Stored data entries -
---+---

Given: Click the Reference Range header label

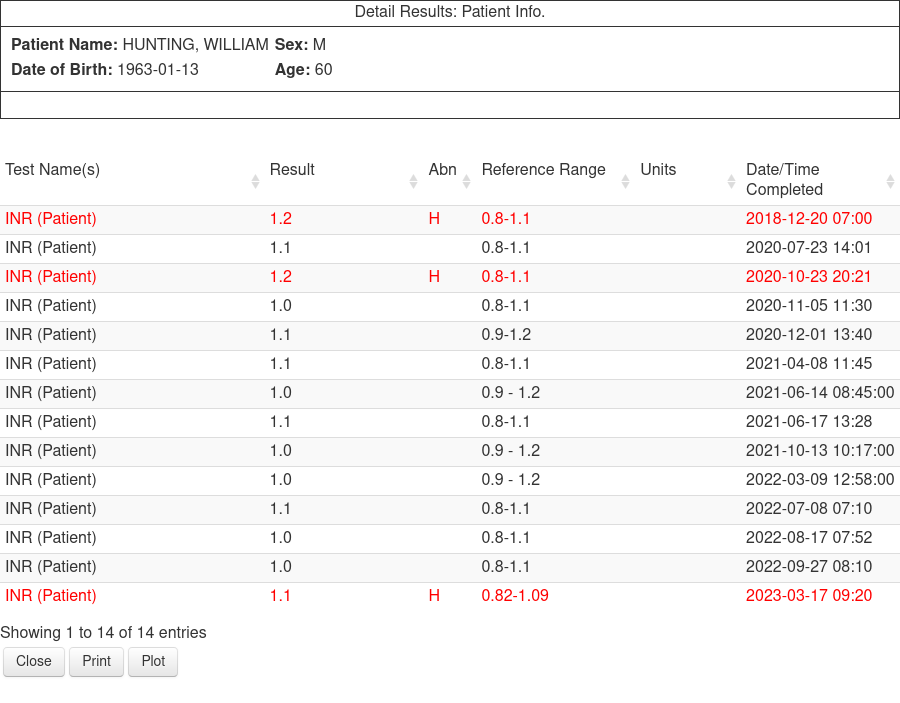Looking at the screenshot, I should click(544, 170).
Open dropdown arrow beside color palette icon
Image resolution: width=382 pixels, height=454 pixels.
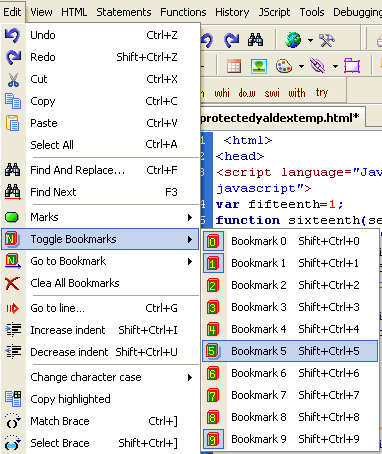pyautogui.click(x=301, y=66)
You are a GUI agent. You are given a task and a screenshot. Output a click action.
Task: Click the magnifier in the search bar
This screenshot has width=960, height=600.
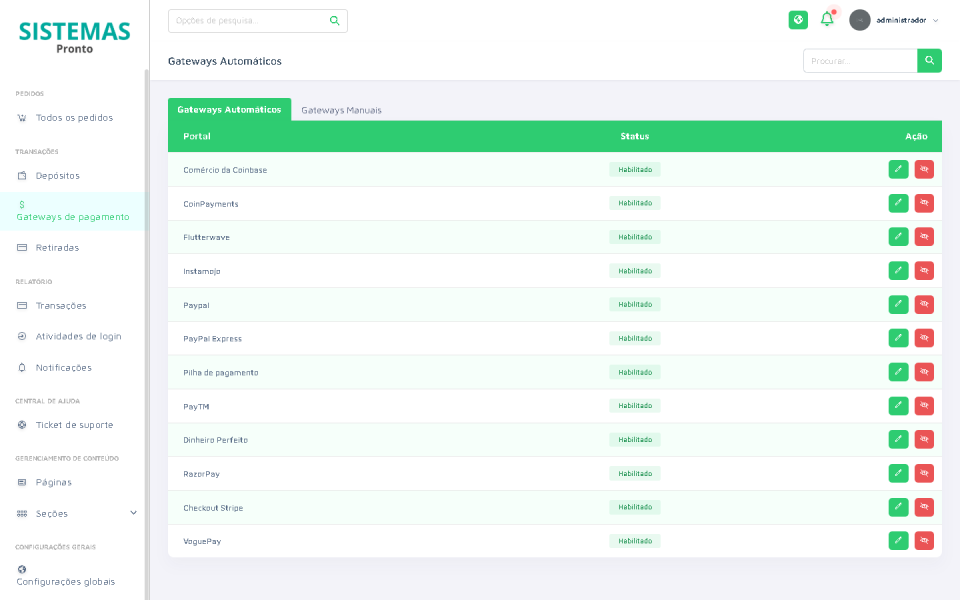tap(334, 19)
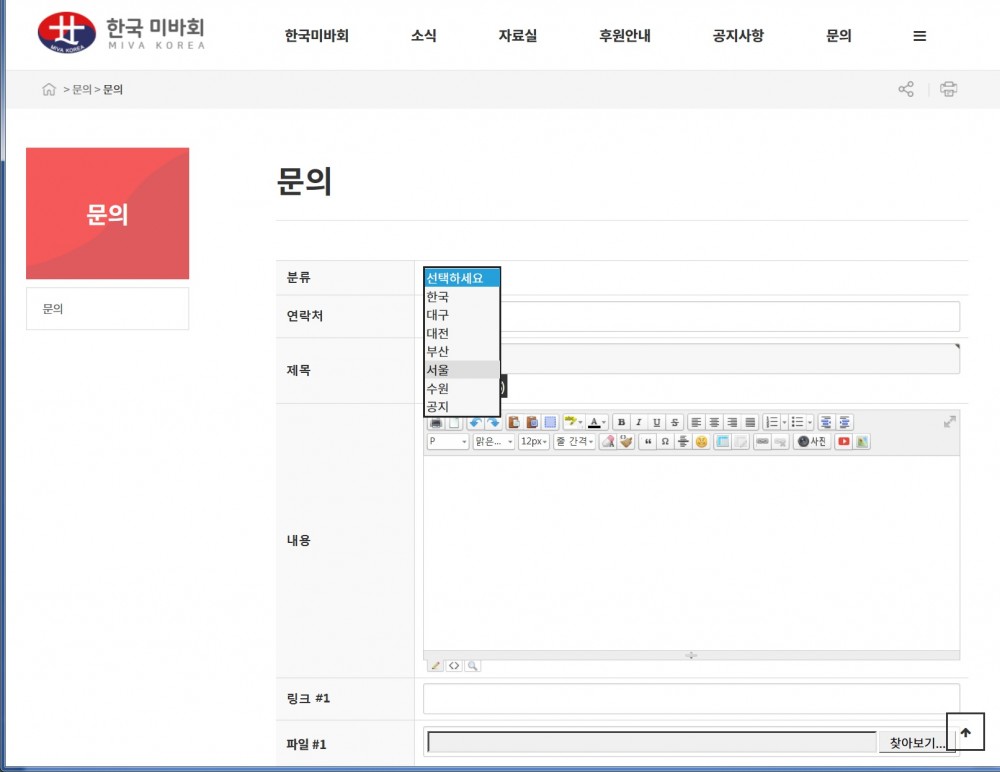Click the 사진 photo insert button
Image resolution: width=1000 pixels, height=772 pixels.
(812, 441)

---+---

Exercise goal - Each entry above should be written out verbatim, minus its pictures.

Answer space -
Given: Click the Reference Range header label

Looking at the screenshot, I should click(544, 170).
Open dropdown arrow beside color palette icon
Image resolution: width=382 pixels, height=454 pixels.
pyautogui.click(x=301, y=66)
You are a GUI agent. You are given a task and a screenshot. Output a click action.
Task: Click the magnifier in the search bar
This screenshot has width=960, height=600.
tap(334, 19)
Click the 사진 photo insert button
Image resolution: width=1000 pixels, height=772 pixels.
(812, 441)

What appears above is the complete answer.